Hepatitis C Micro-Elimination Program in Prisons Across Greece: “Access4All in Greek Prisons”

Author: George Kalamitsis Sotiris Roussos Vana Sypsa Giannis Petalidis Paschalis Vavelidis

Theme: Models of Care Year: 2022

Background: The burden of hepatitis C infection among people living in prisons is high. In
Greek prisons, although people who inject drugs constitute a large proportion of the prisoner
population, there are no available routinely collected data on HCV burden nor an established
procedure for HCV screening/linkage to care.
Description of model of care/intervention: An HCV micro-elimination program (“Access4All
in Greek Prisons”) is implemented in Greek prisons since January 2019 with the aim of
screening for HCV and facilitating linkage to care. Rapid HCV testing was performed, and blood
sample was collected among anti-HCV(+). Linkage to HCV treatment was implemented in
cooperation with the local hepatology clinics (HCV-RNA detection and blood samples
examination).
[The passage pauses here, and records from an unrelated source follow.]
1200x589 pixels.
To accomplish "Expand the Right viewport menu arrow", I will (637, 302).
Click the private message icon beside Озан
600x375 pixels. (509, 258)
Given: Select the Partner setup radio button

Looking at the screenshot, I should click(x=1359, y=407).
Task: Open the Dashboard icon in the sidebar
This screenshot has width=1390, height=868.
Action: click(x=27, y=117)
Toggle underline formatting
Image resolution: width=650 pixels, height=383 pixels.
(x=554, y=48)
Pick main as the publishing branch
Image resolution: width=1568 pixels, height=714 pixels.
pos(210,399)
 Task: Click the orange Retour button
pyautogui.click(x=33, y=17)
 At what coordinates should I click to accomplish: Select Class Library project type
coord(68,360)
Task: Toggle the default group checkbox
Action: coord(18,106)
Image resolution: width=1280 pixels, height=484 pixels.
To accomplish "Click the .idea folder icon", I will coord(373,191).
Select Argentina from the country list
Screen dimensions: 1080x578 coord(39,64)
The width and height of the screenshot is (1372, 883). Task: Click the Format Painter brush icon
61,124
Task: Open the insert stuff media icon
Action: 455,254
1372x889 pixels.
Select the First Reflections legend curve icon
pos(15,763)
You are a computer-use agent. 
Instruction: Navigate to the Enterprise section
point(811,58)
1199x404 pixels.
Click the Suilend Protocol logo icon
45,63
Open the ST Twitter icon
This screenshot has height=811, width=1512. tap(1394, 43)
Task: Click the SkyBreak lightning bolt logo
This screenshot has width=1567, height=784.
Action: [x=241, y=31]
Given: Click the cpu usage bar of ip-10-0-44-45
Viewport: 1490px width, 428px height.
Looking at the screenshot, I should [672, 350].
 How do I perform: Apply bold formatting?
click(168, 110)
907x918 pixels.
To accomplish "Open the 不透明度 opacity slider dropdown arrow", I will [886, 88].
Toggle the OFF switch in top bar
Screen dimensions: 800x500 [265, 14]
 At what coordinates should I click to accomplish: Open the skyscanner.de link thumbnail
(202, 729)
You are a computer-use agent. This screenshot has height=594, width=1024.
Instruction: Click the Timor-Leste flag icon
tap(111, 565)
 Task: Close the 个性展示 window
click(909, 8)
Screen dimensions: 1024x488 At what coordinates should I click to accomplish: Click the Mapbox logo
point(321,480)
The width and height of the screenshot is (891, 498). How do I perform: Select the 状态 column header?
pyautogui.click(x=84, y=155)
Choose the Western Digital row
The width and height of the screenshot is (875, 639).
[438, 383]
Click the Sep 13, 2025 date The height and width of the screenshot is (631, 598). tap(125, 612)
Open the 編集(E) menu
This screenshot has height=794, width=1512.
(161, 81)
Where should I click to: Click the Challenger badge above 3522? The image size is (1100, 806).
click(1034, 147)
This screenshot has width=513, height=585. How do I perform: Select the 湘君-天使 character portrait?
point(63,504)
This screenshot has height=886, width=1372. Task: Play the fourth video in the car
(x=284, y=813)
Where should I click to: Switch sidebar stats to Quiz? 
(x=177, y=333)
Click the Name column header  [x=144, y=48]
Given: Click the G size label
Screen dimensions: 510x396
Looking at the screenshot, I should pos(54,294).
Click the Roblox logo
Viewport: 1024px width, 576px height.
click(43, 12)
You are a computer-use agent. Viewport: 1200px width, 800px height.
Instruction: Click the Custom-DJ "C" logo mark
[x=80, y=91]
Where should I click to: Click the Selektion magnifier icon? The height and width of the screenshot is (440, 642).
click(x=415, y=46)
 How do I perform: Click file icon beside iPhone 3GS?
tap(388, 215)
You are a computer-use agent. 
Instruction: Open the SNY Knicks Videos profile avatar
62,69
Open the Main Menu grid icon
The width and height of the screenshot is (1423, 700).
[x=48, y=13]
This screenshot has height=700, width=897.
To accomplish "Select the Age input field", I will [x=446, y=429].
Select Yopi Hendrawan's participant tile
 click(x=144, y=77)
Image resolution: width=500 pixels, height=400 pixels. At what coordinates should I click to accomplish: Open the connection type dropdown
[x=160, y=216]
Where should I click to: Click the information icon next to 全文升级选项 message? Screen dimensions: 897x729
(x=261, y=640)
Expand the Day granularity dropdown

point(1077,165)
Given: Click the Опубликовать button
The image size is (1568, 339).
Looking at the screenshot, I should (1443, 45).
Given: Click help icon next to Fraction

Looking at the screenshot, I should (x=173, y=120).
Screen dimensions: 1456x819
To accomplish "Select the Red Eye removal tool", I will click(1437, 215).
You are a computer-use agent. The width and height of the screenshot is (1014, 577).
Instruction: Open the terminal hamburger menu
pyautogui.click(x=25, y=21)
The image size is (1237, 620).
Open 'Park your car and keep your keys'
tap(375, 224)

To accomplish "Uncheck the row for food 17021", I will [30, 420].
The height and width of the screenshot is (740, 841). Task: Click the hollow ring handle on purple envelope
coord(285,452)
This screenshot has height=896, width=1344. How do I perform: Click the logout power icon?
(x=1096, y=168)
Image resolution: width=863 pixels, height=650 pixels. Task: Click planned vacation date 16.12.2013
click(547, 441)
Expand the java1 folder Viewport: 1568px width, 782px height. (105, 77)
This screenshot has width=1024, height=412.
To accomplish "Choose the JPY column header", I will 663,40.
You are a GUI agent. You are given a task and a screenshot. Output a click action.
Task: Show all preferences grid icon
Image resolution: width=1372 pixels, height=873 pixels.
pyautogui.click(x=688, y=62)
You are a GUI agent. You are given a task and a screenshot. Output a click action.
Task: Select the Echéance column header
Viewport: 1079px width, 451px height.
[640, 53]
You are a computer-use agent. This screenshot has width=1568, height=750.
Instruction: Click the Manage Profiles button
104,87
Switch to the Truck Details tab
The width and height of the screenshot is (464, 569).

The field coordinator transferred medication from local pharmacies to prisons’
settings. In the three last prisons, incentives (phone cards) were used and awareness
initiatives (informative flyers distribution and in-person communication with inmates before
screening) were applied in order to increase the participation rate.
Effectiveness: During January 2019-January 2022, 2,477 prisoners were tested from nine
prisons. The overall participation rate was 63.8% (range per prison: 17.0%-91.7%). The use of
incentives and awareness creation increased participation from 52.3% (95% CI: 50.3%-54.3%)
to 82.7% (95% CI: 80.6%-84.6%), p<0.001. In total, anti-HCV prevalence was 16.8% (415/2477)
(95% CI: 15.3%-18.3%) (range per prison: 4.0%-23.1%). Almost half of anti-HCV(+) participants
had social security number (60.5%; 251/415). Out of anti-HCV(+) participants with social
security number, 78.1% initiated direct acting antivirals(DAAs) within the prison setting (range
per prison: 32.4%-100.0%).
Conclusion and next steps: Despite the barriers to access to DAAs in Greek prisons, the
program was successful in identifying a large number of imprisoned persons eligible for HCV
treatment and in subsequently linking them to treatment. It is intended to implement the
program in other prisons in Greece in the following months.
Disclosure of Interest Statement:
“Access4All in Greek Prisons” program was supported by Gilead and Gilead Sciences
(COMMIT; COvid-19 unMet MedIcal needs and associated research exTension).
GK, GP, PV have received a grant by Gilead Sciences.
VS has received a grant by Gilead Sciences and AbbVie for the submitted work. She has served
as a lecturer for Gilead, AbbVie, and Janssen.
SR has no conflict of interest to declare.